Drivers in Ohio may notice that more large commercial vehicles are on the state's interstates and highways as the evening turns into night and fewer personal vehicles are on the roads. Clear roads and fewer hazards can allow truck drivers to make better time as they drive their loads to their destinations. However, drivers who operate at night and all other times of the day should be rested and alert so that they do not cause accidents with other motorists.
One way that the law attempts to prevent exhaustion-related accidents with truck drivers is through the imposition of hours of service regulations. Hours of service regulations dictate how long a driver may operate without a break, the maximum number of hours that a driver can be behind the wheel without sleeping and the number of breaks a driver must take in a set period of time.

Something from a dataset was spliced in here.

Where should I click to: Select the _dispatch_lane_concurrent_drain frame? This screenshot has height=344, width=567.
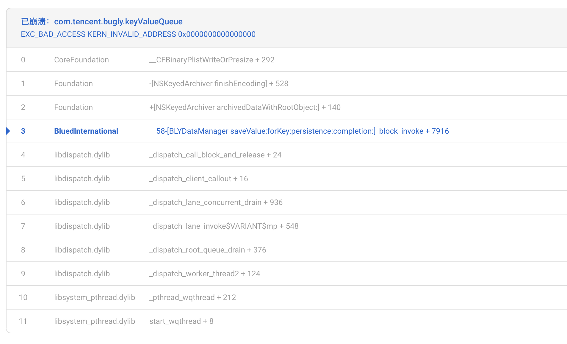coord(216,202)
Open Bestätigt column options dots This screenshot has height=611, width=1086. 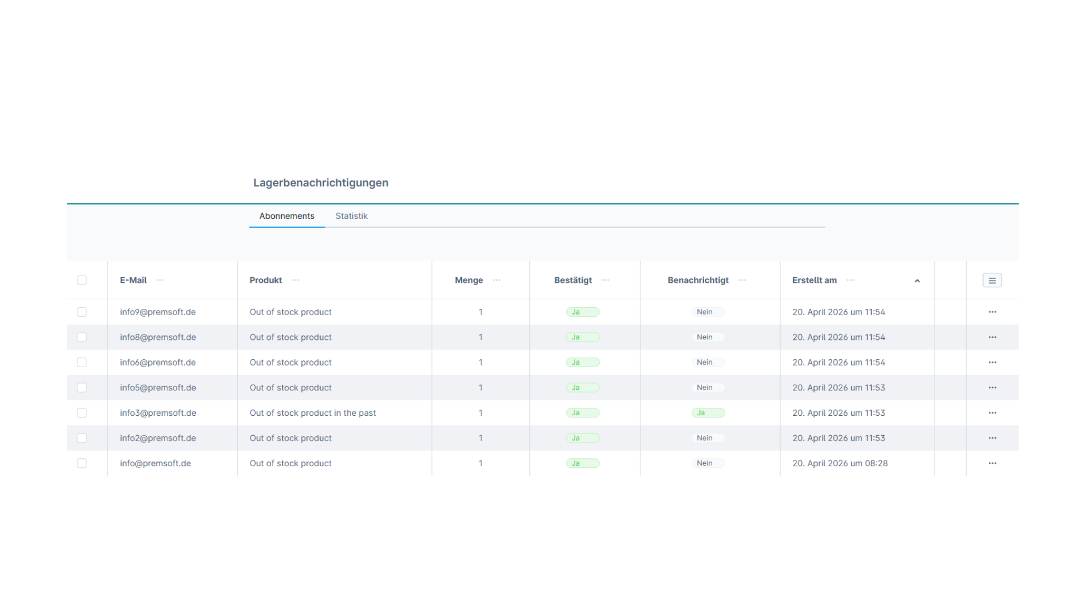605,280
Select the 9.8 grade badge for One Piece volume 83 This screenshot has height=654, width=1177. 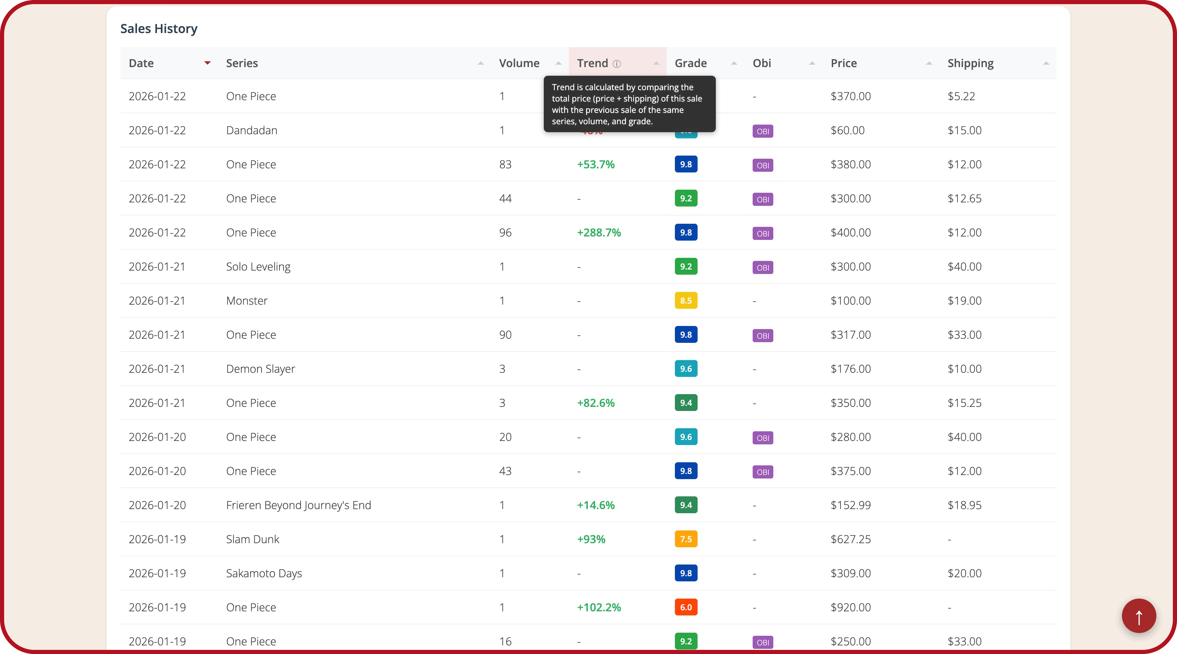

Not all commercial drivers are subject to the mentioned hours of service rules. In fact, drivers of small commercial vehicles may not have to comply with these regulations. If a vehicle weighs more than 10,001 pounds, if it is required to post hazard placards or if it carries a requisite amount of passengers, then its driver must obey the Federal Motor Carrier Safety Administration's rules.
Hours of service regulations are in place to keep tired commercial drivers off of the roads and to prevent dangerous accidents from occurring between large commercial vehicles and other automobiles. Drivers who violate the hours of service rules applicable to their loads can face sanctions for their actions and can be held liable for any harm that their actions may cause to others.